Complete the following >>
1. From the notes on land ceiling law below, list every case cited with an AIR reference, giving each case name with its AIR citation.
2. Write the next part of the land ceiling law notes, starting from where they end.

Text >>
◆ ◆ ◆ ◆

Proviso – There will be an exemption (as plantation, land given to educational institution, trust, etc.) on Government lands, given under grant, lease, etc.
See: HMT (Machine Tools) Limited v. Taluk Land Board, 2009 (3) KLJ 110; MT Joseph v.  State of Kerala, AIR 1974 Ker 28.
82Ceiling area – 5/10 standard acres.
83No person can hold or possess excess of ceiling area. (Holding is by tenant.)  It is a total bar. (Note:  plantations, industrial area etc. are exempted.)
Apply to tenant also. 1980 KLT 259 (Gopalan Nair Vs. State), 1976 KLT 306  (Thomas Mariamma Vs. TLB), Raghunath Laxman Wani v. The State of Maharashtra (AIR 1971 SC 2137)
The policy of the Act – no person –“be permitted to hold any land in excess of the ceiling area.” Raghunath Laxman Wani v. State of Maharashtra, 1971-3 SCC 391, Bhikoba Shankar Dhumal v. Mohan Lal Punchand Tatbed, 1982-1 SCC 680, State of U.P v. Civil Judge, Nainital, AIR 1987 SC 16, State Vs. Puliyangattu, 2008(1) KLJ 571.
84Certain transfers – void.
85(1)Surrender excess.
85(2)Owners and Tenants (having land in excess of the ceiling area) should furnish ceiling return to Land Board before March31, 1971, before the Land Board (including lands exempted under S. 81).
Note: Effect of non-filing: See – Balanoor Plantations case – 2018(3) KLT 283.State of Kerala Vs. Varkey Mathew, AIR 1996 SC 1009.
 According to S. 3(1) (viii), “tenancies of plantations exceeding 30 acres” is exempted from Chapter II. Therefore, the landlord can recover such plantation lands after the period of tenancy. Such landlords also had to file a ceiling return within the time stipulated.
85(3)Excess shall be surrendered.
Note: Tenant must have approached the LT (with respect to each plantation, if he has more plantations) (He cannot declare himself a tenant)

◆ ◆ ◆ ◆

Data excerpt >>
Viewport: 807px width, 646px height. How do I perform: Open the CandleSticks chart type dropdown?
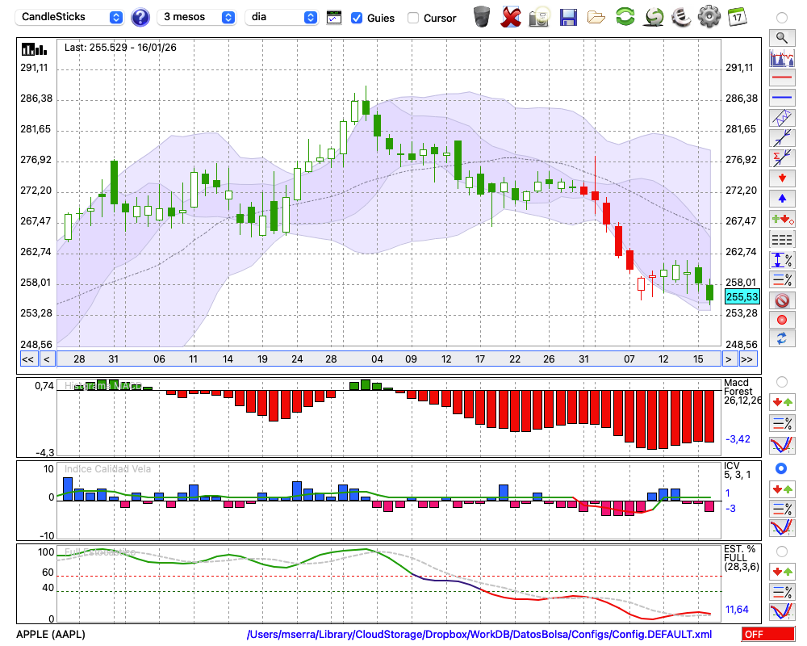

◆ ◆ ◆ ◆

Results of the exercise >>
1.
MT Joseph v. State of Kerala, AIR 1974 Ker 28
Raghunath Laxman Wani v. The State of Maharashtra, AIR 1971 SC 2137
State of U.P v. Civil Judge, Nainital, AIR 1987 SC 16
State of Kerala Vs. Varkey Mathew, AIR 1996 SC 1009

2.
It is clear from the following provisions:
S. 54(1) – A cultivating tenant has to apply to LT(for the purchase of right, title and interest.)
S. 55 – Purchase price and fair rent fixed by LT
S. 57 – LT after giving notice and enquiries, pass orders (on the application for the purchase of right, title and interest).
S. 57(3) – LT allots the purchase land it determines.
S. 57(6) – The Land Tribunal forwards a copy of orders to the Land Board.
S. 61 – Cultivating tenant to pay rent (under orders of LT)
S. 59 – The purchase price shall be deposited with the LT (to the credit of the Land Board) and issue of certificate – to cultivating tenant.
S. 72D. The cultivating tenant has to pay purchase price to the Government (fixed by the LT) on the assignment to him of the right, title and interest of the landowner. (If the extent of land is one hectare or below, he shall not be liable to pay.)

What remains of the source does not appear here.